Finding our way isn’t done quickly or easily. It takes some searching and discomfort. And some days, perhaps for weeks at a time, we may see nothing at all. Off days, inconsistency and low energy are part of the formula and have to be figured in. Yet if we can return to our practice, especially on those days, and find our sense of play, then we feed our souls as well. Boredom, in fact, should be seen not as an adversary but a call to creativity, a message from the imagination saying, “look, you’ve got to make this interesting for me or I quit.” Some of the best discoveries are made on off days.
Woman’s Strength
Women who were once obese and have lost a lot of weight often claim that when they look in the mirror, they still see themselves as fat. In this same way, many of us still see ourselves as weak and dependent, even if on the outside we’re self-made and secure. So many times I’ve heard women yearn to be strong and lean and make a plan to get that way then let something, anything knock them off course. Why does this happen so often? Could it be we have an unconscious belief that if we’re strong, we might not be rescued? If it looks as if we’re stronger than that man over there, will he be afraid to ask us out to dinner? If we show too much capability, perhaps others won’t see our vulnerability and will assume we don’t need anyone to love (not true, of course.) Perhaps some of us associate being strong with ending up alone.

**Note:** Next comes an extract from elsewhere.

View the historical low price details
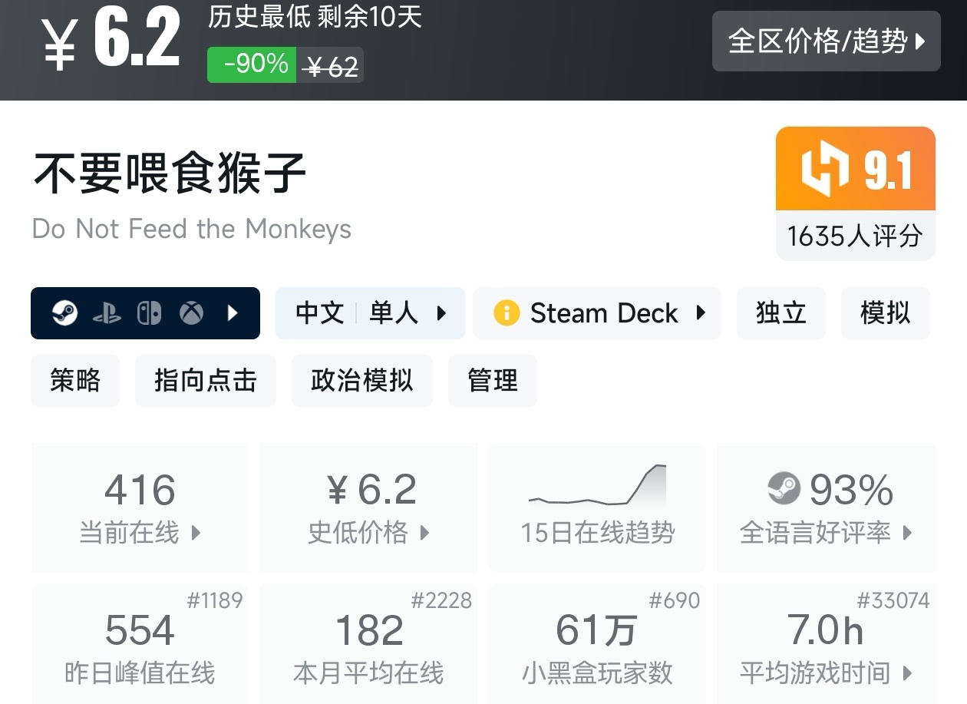Viewport: 967px width, 704px height. coord(368,507)
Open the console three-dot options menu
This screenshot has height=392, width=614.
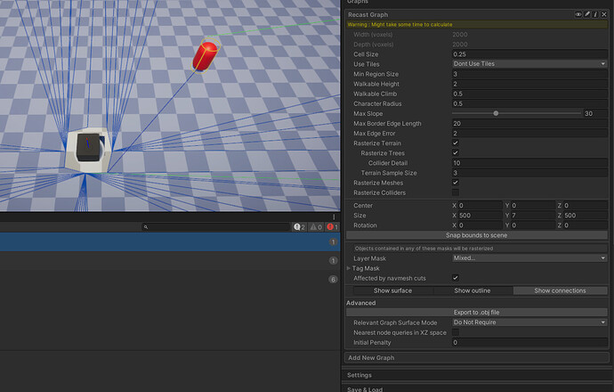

If we’ve always associated love with protection, then if we appear strong, who will love us? Yet when we’re weak in spirit, we’re more likely to fall into obsessive, dependent relationships, not mutually supportive ones. Of course, it’s possible to be strong in body and weak emotionally, and weak in body and strong emotionally. But when we are weak in both body and heart, we’re more likely to look for rescue and confuse it with love, because in times of desperation, it’s hard to see the truth. Yet when we set about to find the strength within ourselves first, whether in our bodies, emotions or both, then we can love from a place of strength and fulfillment, as a choice, rather than a need. This way we increase our chances of creating an equal partnership, not to mention the fact that in a gym or health club, we increase or chances of finding someone on a similar, healthy path.
Physical strength helps during times of weak emotional strength because it is tangible, measurable, and there to return to on bleak days when our doubts run high. Physical strength also informs the heart and mind how to handle a rough situation, if we can sit with the discomfort of a weight on our chest, we can also learn to sit with the times of desperation, loneliness, or crises. If we throw the weights away just as we get slightly uncomfortable, how does this mirror our behavior in other aspects of life, when times get tough? Here, we can actually see our behavior and learn not to whine, kick, scream, look away, and make excuses. We can transfer some of those some methods to dealing with the petty insults that occur in our lives and the great challenges to our health when we’re tested to the core.
One of the greatest lessons about weight lifting is the relationship with failure. I can think of no other place where failure is success, where the desired outcome is to go until we truly can’t go anymore. If taught well, we’re encouraged to march right up to the wall of failure, confront it, sit with it and absorb the sensation. We get to observe ourselves, either how we dance around in rebellion or remain silent, sit still and fail with “integrity intact.” When we learn to be unafraid this way, we alter our definition of failure, welcome it rather than fear or avoid it, make it part of the ingredients of success.